Александр Михайлович понял, что сегодняшнюю ночь он спать не будет. Новость была на редкость безотрадной.
– Поди, подумай до утра, – он невольно захватил сердце рукой. – Утро вечера мудренее.
– Давно продумано, папенька.
– Ступай, ступай. До завтра.
Пожав плечами, Мишель удалился.
Тяжелые сцены вновь и вновь сотрясали семейство. Отец и слышать не хотел о позорной для всего рода скоропалительной отставке сына. Он грозил судом и крепостью, он звал в свидетели великих полководцев своего времени… Мишель был неколебим. Его доводы о духовной жажде, о стремлении к внутреннему развитию и полной свободе отец отметал, как незрелую блажь незрелого ума, видя в них лукавство и позорную леность. Мишель не уступал. Его пламенные цицероновские речи и разящая логика не оставляли камня на камне от нравственных доводов Александра Михайловича.
Нашла коса на камень.
Делать было нечего. Рассудив на трезвом размышлении, Александр Михайлович, в недавнем прошлом Губернский предводитель дворянства, действуя через друзей, вытащил-таки сына из армии и даже доставил ему место чиновника по особым поручения при губернаторе Твери. За это место чиновный люд в поте лица выслуживался годами усердия, бился не на жизнь, а на смерть, с утра до вечера скрипя пером в "присутствии". А Мишель занял его играючи, просто так, даже не собираясь задерживаться в заштатном губернском городишке.
В Тверь выехали на зиму. На зимние балы для дочерей, и к сыновьям-гимназистам, временно порученным заботам тетушки.
Предчувствия Бакунина-старшего горестно сбывались. Очутившись в "казенном доме" чиновником, в чуждом окружении, Мишель запил горькую на целую неделю. Он еще утаивал всю правду, но отец уже многое понял. После множества мелких уловок и нечестностей сына, он, увы, не доверял Мишелю, и, можно сказать, смирился, что "в семье не без урода".
Уберечь бы от него остальных членов семейства.
В Твери ему пришлось убедиться, что забота сия неотложна. Начать с того, что мальчики-гимназисты, юные вольнодумцы, подпав под влияние старшего брата, уже сбежали однажды из учебного заведения в знак несогласия с преподавателем. Шуму получилось на весь город. Почтенному предводителю дворянства пришлось улаживать неприятность с попечителем, испуганным возможными карами и проверками из столицы.
Дело замяли.
В дворянском собрании начались балы, сестры, сопровождаемые красавцем-братом, были в центре внимания. Но недолго длилось и это затишье. Мишель рвался в Москву. Туда, туда, к духовному обновлению, к трудам на ниве философии.
В дни Рождества он выдал, наконец, и второй залп из своих орудий.

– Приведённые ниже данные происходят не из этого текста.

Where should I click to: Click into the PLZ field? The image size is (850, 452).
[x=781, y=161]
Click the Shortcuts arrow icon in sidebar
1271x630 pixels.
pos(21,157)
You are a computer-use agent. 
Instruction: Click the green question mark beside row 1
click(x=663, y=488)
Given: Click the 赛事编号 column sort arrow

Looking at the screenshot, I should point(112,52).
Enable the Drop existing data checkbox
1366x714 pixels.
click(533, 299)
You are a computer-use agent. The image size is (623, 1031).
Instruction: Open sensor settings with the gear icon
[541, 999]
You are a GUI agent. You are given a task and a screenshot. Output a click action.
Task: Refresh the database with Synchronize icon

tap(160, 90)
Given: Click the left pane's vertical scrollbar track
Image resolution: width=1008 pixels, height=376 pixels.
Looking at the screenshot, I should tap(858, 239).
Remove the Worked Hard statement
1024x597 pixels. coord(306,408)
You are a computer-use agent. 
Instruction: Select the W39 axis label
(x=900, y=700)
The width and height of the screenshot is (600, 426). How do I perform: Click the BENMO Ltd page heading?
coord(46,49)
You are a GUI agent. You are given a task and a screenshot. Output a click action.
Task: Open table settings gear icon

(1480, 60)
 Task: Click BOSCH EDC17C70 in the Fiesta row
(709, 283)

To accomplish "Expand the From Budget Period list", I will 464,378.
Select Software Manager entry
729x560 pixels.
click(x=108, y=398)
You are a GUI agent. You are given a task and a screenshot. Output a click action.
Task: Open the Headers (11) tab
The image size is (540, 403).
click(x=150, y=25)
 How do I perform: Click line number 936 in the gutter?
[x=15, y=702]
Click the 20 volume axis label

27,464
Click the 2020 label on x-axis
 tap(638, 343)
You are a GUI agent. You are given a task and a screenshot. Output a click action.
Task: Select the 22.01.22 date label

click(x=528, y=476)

– Я не могу более жить в семье, – заявил он отцу по-французски, после очередного празднества с балами и увеселениями. – Мне нужна личная свобода. Я не желаю погибать духовно, ограничиваясь приемом гостей, шарканьем в гостиных и сопровождением сестер на балы.
У Александра Михайловича задрожали перед глазами радужные блики, предвестники головной боли. Он призвал на помощь всю свою выдержку.
– Что же тебе мешает в родной семье? – осведомился он.
Мишель увернулся, как угорь.
– То, что я не имею от вас никакого доверия. То, что не могу быть душой семьи и положительно действовать в ее пользу, – он темнил, подыскивая благовидные предлоги, чтобы не потерять лицо и будущий кредит.
Но Александр Михайлович, ослабевший зрением и здоровьем, видел сына насквозь.
– Доверия нашего ты никогда не имел, потому что заслужить его никогда не старался, – жестко расставил он все точки над i. – А быть душой… я переведу тебе это по-русски. Быть может, без ведома твоего, тайной побудительной причиной возникшего несогласия есть желание господствовать в семействе, и тебе обидно, что не вступили в твое подданство. Горячка в душе твоей продолжается, а сердце молчит. Опомнись, образумься и будь добрым послушным сыном.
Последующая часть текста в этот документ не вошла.